(ICML2024) Easing Concept Bleeding in Diffusion via Entity Localization and Anchoring
When generating multi-entity scenes, stable diffusion and its derivative models frequently encounter issues of entity overlap or fusion, primarily due to cross-attention leakage. To mitigate these challenges, we propose performing differentiation and binarization on cross-attention maps to accurately locate entities within non-overlapping areas. Additionally, we suggest designing a loss function that constrains entities to these specified areas. Finally, we recommend anchoring entities to their designated areas by slightly updating the latent representation.
Recent diffusion models have manifested extraordinary capabilities in generating high-quality, diverse, and innovative images guided by textual prompts.

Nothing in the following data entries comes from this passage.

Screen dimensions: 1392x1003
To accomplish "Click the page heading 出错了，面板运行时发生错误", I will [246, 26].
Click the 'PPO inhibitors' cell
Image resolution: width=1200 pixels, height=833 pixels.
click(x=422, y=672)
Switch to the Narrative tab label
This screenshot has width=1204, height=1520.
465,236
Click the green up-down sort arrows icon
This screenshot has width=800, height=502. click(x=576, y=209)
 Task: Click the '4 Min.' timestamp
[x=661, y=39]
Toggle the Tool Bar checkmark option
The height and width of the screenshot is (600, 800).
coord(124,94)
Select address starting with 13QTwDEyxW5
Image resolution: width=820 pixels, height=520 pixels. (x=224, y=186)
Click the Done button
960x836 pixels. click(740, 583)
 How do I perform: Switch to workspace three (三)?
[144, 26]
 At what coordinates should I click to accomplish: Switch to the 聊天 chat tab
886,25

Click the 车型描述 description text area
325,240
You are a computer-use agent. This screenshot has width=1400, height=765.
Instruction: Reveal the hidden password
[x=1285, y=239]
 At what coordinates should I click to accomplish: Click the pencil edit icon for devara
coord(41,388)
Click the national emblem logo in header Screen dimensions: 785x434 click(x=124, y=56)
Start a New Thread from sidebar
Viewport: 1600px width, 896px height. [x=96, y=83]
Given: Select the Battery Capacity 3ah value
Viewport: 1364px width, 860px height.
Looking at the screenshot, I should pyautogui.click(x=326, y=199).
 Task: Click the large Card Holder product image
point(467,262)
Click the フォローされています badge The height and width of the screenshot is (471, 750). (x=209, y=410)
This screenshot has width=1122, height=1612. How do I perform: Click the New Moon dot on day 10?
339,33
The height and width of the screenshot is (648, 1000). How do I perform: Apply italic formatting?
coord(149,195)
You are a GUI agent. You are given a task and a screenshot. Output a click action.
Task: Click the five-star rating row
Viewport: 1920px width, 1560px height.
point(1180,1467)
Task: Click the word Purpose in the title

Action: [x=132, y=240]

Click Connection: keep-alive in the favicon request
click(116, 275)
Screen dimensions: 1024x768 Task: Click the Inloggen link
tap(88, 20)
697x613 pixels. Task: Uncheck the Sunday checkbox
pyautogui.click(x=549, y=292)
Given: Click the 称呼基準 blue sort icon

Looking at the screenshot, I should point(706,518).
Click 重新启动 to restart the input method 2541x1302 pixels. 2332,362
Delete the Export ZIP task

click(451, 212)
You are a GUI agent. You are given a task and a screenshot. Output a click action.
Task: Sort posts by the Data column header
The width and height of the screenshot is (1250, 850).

Nevertheless, these state-of-the-art models may encounter the challenge of concept bleeding when generating images with multiple entities or attributes in the prompt, leading to the unanticipated merging or overlapping of distinct objects in the synthesized result. The current work exploits auxiliary networks to produce mask-constrained regions for entities, necessitating the training of an object detection network. In this paper, we investigate the bleeding reason and find that the crossattention map associated with a specific entity or attribute tends to extend beyond its intended focus, encompassing the background or other unrelated objects and thereby acting as the primary source of concept bleeding. Motivated by this, we propose Entity Localization and Anchoring (ELA) to drive the entity to concentrate on the expected region accurately during inference, eliminating the necessity for training. Specifically, we initially identify the region corresponding to each entity and subsequently employ a tailored loss function to anchor entities within their designated positioning areas. Extensive experiments demonstrate its superior capability in precisely generating multiple objects as specified in the textual prompts.